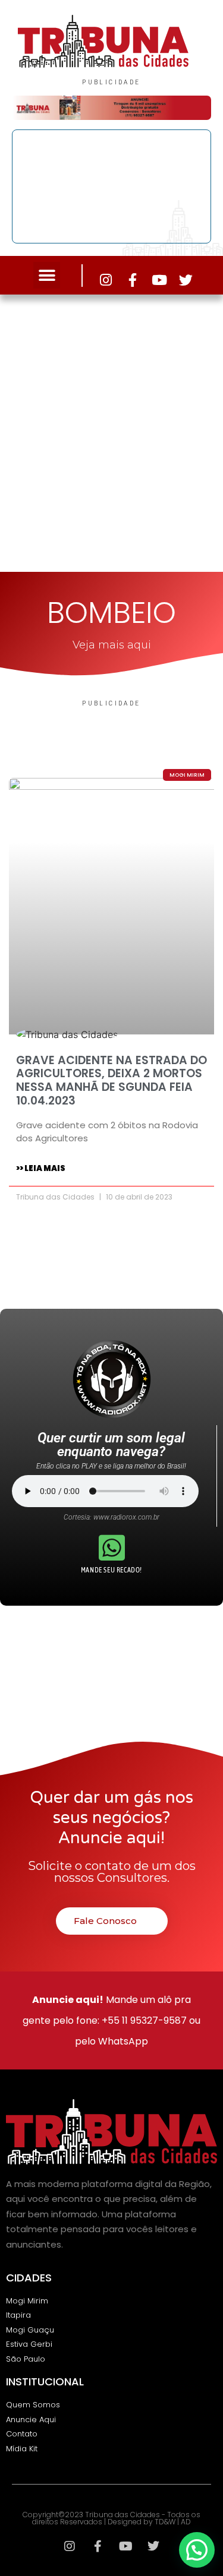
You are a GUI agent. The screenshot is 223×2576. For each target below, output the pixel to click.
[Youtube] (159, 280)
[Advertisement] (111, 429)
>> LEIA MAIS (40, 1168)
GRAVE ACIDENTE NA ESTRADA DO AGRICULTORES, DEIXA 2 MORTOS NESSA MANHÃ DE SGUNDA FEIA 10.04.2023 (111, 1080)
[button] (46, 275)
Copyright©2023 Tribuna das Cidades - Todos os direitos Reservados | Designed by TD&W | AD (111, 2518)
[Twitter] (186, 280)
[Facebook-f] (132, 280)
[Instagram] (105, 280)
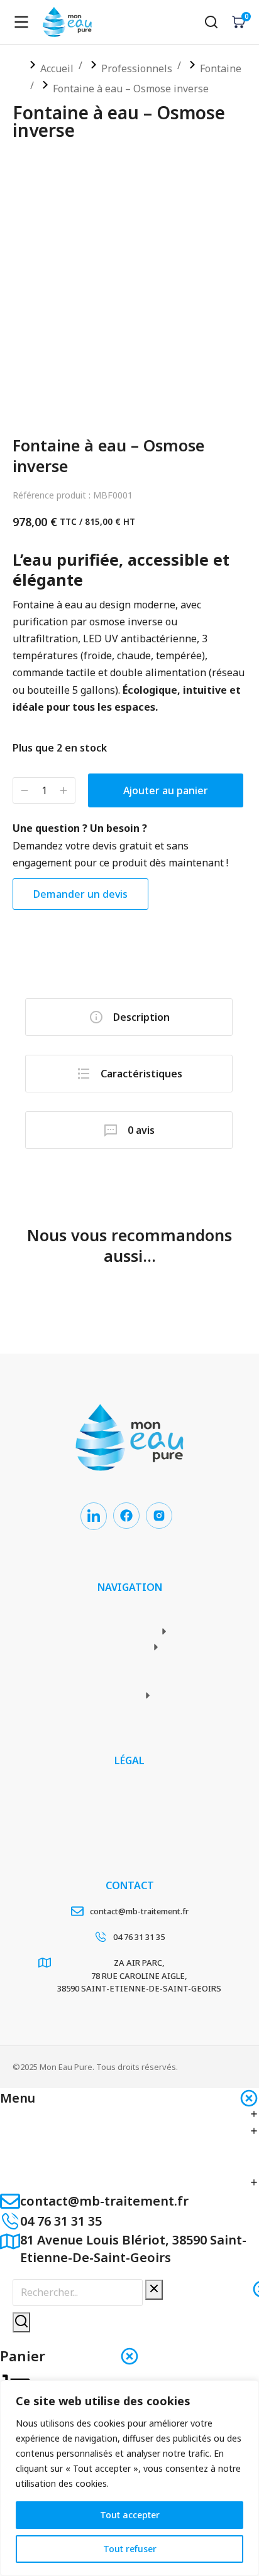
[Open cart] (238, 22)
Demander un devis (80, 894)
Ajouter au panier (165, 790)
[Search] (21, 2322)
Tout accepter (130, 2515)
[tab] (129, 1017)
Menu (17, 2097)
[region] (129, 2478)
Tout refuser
═══
Work instruction: The expected output is the material above, repeated exactly and free of pictures.

Solution:
You are a GUI agent. The screenshot is 223×2576. For each target below, output the pixel to click.
[Youtube] (159, 280)
[Advertisement] (111, 429)
>> LEIA MAIS (40, 1168)
GRAVE ACIDENTE NA ESTRADA DO AGRICULTORES, DEIXA 2 MORTOS NESSA MANHÃ DE SGUNDA FEIA 10.04.2023 (111, 1080)
[button] (46, 275)
Copyright©2023 Tribuna das Cidades - Todos os direitos Reservados | Designed by TD&W | AD (111, 2518)
[Twitter] (186, 280)
[Facebook-f] (132, 280)
[Instagram] (105, 280)
[Open cart] (238, 22)
Demander un devis (80, 894)
Ajouter au panier (165, 790)
[Search] (21, 2322)
Tout accepter (130, 2515)
[tab] (129, 1017)
Menu (17, 2097)
[region] (129, 2478)
Tout refuser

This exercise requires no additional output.